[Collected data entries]
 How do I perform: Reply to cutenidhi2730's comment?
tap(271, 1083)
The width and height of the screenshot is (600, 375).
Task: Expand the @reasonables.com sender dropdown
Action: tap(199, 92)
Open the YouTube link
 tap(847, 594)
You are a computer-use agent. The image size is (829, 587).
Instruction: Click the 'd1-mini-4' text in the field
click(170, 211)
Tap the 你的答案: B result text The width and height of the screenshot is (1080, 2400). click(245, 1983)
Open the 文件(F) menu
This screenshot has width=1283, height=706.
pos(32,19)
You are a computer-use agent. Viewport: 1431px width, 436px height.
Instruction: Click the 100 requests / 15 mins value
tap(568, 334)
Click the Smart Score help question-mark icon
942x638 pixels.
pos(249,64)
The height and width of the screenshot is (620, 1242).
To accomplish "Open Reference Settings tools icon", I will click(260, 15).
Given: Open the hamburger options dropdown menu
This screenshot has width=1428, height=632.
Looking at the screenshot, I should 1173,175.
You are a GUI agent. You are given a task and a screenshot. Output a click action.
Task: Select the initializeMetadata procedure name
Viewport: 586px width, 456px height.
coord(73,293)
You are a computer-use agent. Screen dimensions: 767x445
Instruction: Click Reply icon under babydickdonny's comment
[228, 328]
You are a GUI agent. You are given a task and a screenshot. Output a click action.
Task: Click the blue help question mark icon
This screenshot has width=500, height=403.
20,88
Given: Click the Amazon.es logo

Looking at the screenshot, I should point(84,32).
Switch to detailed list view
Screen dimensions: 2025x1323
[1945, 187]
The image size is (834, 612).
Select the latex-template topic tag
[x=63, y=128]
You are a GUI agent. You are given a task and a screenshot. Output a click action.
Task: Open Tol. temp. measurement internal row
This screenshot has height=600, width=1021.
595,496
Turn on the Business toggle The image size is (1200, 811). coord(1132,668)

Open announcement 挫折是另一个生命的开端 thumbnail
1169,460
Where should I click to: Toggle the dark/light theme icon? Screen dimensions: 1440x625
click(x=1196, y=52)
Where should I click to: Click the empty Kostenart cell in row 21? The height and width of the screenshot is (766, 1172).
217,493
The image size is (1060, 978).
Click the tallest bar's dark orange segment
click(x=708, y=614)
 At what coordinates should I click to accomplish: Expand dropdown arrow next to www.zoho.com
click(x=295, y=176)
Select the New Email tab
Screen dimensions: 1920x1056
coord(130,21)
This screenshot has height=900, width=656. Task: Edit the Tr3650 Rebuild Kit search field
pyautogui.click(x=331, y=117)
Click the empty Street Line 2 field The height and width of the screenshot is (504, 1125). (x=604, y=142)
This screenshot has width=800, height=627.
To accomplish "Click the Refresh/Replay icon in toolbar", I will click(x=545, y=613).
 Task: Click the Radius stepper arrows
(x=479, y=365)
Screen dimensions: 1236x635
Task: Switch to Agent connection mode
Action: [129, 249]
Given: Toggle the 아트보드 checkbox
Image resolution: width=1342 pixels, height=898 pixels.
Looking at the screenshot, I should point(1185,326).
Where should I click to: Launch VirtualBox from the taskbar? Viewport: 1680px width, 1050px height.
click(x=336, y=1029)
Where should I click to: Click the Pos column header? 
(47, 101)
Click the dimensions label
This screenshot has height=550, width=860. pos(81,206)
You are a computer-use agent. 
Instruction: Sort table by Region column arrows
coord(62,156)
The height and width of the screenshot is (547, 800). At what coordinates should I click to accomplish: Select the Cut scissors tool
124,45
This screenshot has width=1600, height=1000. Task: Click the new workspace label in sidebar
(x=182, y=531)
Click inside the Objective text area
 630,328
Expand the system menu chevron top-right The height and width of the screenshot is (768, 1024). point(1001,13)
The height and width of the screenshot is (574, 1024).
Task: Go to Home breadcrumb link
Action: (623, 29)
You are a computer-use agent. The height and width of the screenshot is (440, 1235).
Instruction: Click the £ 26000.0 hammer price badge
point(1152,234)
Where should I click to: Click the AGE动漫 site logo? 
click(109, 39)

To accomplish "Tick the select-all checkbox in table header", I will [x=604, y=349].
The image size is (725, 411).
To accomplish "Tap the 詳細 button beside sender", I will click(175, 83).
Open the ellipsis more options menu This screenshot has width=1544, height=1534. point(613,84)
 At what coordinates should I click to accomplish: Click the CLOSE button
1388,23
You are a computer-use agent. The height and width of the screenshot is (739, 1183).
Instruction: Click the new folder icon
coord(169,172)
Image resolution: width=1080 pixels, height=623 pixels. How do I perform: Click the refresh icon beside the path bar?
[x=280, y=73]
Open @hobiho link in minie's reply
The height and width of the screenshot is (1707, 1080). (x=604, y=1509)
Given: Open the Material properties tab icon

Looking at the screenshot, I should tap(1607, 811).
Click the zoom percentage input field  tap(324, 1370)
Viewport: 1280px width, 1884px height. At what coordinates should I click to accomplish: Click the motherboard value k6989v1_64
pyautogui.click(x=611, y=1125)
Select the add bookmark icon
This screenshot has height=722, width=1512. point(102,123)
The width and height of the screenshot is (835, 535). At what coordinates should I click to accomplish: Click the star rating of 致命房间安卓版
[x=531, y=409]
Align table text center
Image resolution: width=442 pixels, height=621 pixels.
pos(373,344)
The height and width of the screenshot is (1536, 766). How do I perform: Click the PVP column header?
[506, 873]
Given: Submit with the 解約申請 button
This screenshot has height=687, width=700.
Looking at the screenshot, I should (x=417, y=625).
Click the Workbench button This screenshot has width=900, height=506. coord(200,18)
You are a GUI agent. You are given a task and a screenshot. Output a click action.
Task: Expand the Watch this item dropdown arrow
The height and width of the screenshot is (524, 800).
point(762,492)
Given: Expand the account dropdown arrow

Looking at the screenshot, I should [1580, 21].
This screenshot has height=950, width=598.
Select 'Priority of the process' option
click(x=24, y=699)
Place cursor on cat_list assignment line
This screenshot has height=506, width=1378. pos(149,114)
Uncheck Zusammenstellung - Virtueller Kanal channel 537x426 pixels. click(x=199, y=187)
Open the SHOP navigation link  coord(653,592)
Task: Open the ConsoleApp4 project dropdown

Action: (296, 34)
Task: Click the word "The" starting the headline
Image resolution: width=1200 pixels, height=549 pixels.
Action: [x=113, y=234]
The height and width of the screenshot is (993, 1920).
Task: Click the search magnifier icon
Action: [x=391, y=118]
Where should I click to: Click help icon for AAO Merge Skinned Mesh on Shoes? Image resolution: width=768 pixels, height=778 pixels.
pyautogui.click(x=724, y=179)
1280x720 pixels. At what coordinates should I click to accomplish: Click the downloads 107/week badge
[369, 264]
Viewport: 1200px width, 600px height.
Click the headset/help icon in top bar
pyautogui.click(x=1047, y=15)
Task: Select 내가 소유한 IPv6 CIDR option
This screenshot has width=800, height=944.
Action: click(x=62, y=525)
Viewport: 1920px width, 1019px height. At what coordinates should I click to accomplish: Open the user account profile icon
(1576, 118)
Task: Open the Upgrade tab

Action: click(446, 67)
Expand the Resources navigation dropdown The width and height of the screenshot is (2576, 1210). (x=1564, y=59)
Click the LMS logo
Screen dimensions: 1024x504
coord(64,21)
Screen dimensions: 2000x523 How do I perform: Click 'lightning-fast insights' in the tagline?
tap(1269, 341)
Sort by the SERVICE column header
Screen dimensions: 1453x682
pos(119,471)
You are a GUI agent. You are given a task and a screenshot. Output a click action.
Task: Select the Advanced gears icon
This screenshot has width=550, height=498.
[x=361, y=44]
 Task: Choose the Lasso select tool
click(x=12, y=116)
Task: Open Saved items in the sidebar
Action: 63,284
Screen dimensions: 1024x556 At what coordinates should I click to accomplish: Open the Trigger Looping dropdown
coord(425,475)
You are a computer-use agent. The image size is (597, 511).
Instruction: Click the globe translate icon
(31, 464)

• **Work instruction**
Word for word, output the lines of the data from its first line through the line where "You are a computer-use agent. The image size is (829, 587)." appears, and stop there.

• **Output of the task**
 How do I perform: Reply to cutenidhi2730's comment?
tap(271, 1083)
The width and height of the screenshot is (600, 375).
Task: Expand the @reasonables.com sender dropdown
Action: tap(199, 92)
Open the YouTube link
 tap(847, 594)
You are a computer-use agent. The image size is (829, 587).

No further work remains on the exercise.